Research: Molecular analysis of the tumour microenvironment in glioblastoma
I graduated in biolecnology during my undergraduate and master's degree. During my master's training I became interested in the use of bioinformatics (R language) for the analysis of omics data, in a project aimed at the realisation of mechanistic models for signal transduction in tumour lines. To date, I am currently pursuing a PhD course investigating the use of personalised medicine in cases of glioblastoma, in the tumour immunology department of the Istituto Superiore di Sanità. In this path I would like to contribute to deepening knowledge in tumour immunotherapy and in bioinformatic analysis tools useful for research activities.

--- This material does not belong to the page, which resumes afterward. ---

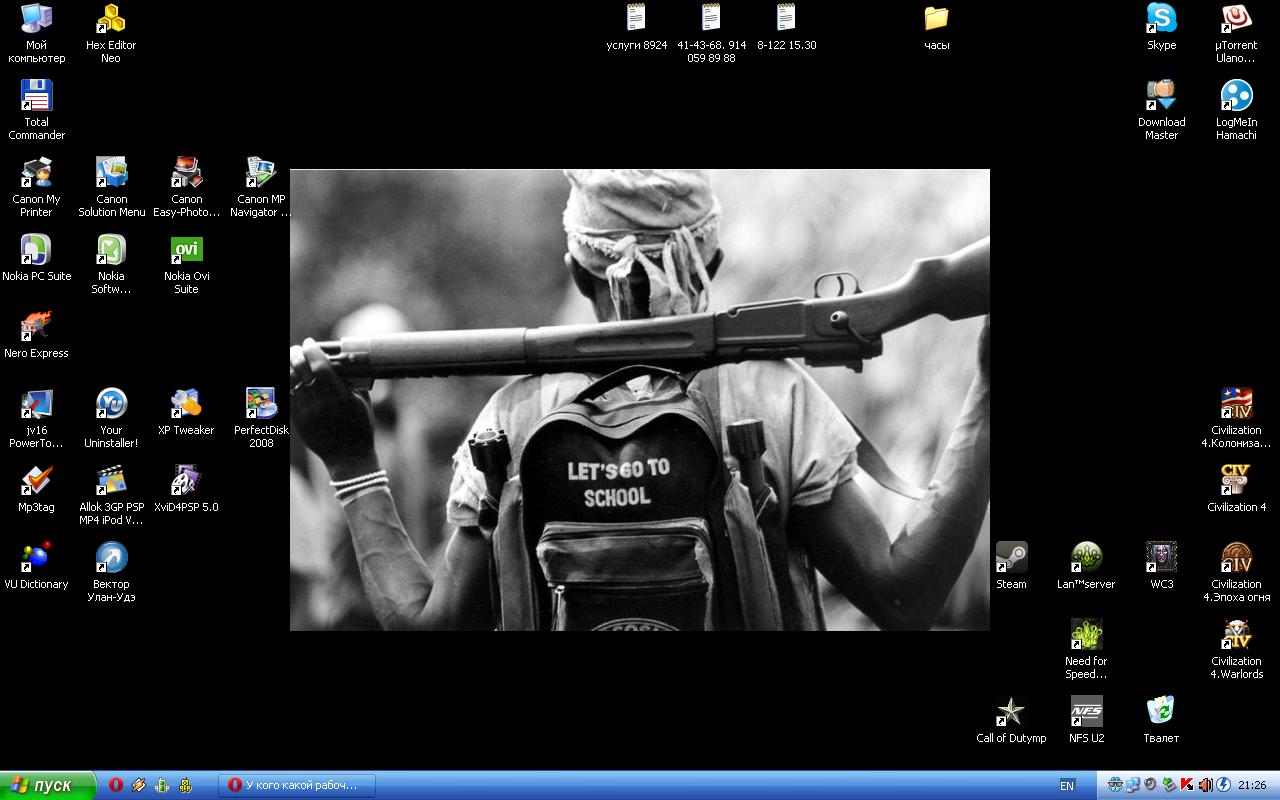Open the пуск Start menu

tap(46, 785)
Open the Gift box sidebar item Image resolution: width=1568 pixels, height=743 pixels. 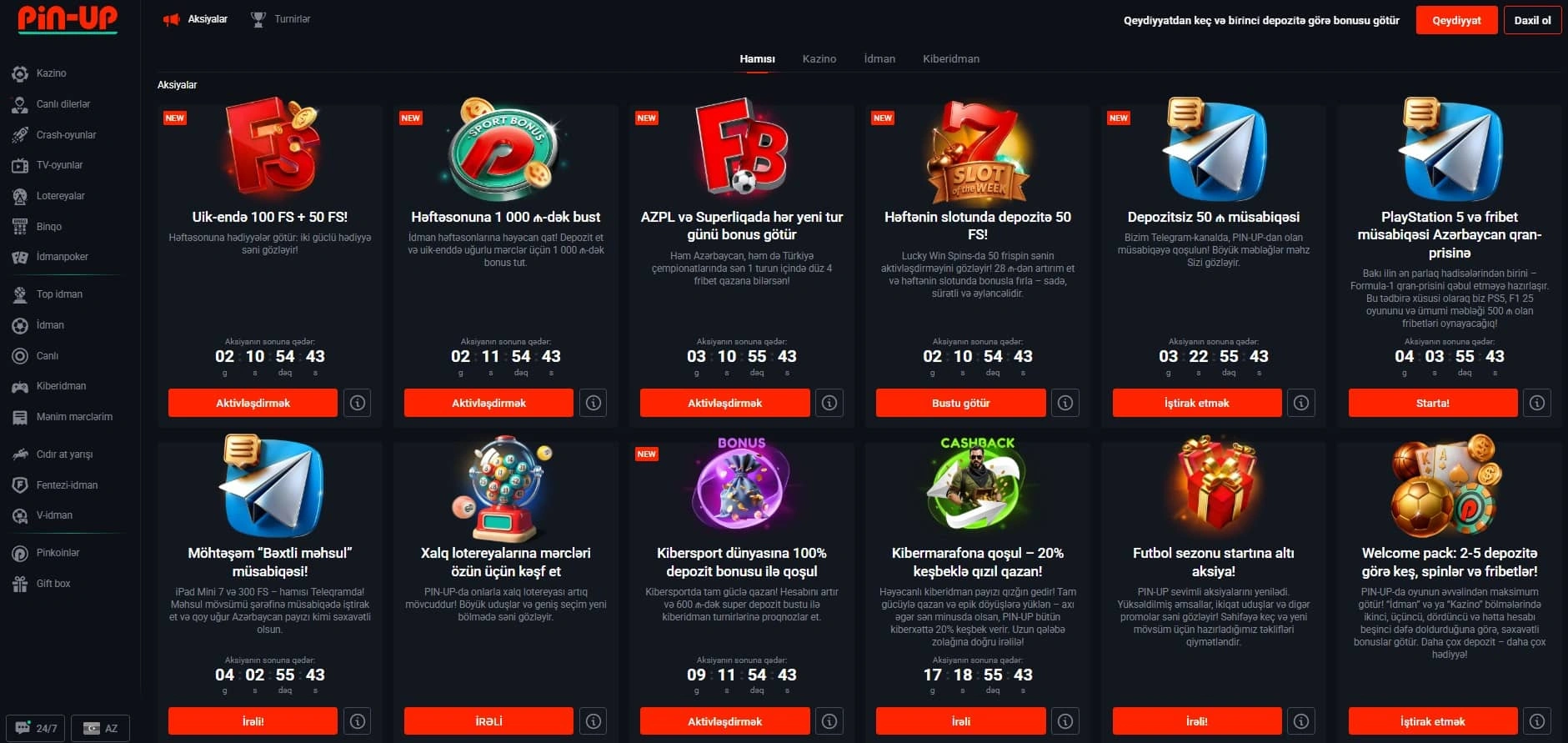tap(53, 584)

November 2023 - Start of GBM PhD at the Istituto Superiore di Sanità
> Topic: "Molecular analysis of the tumour microenvironment in glioblastoma" in relation to the EraPerMed project "Improving personalised glioblastoma care by intertwined immunomics and artificial intelligence approaches".
2020 - 2023: Master's degree in Environmental Industrial Genomic Biotechnology
> Vote: 109/110
> Thesis title: "Development of a computational approach to study molecular mechanisms of imatinib resistance in cellular models of chronic myeloid leukaemia (CML)"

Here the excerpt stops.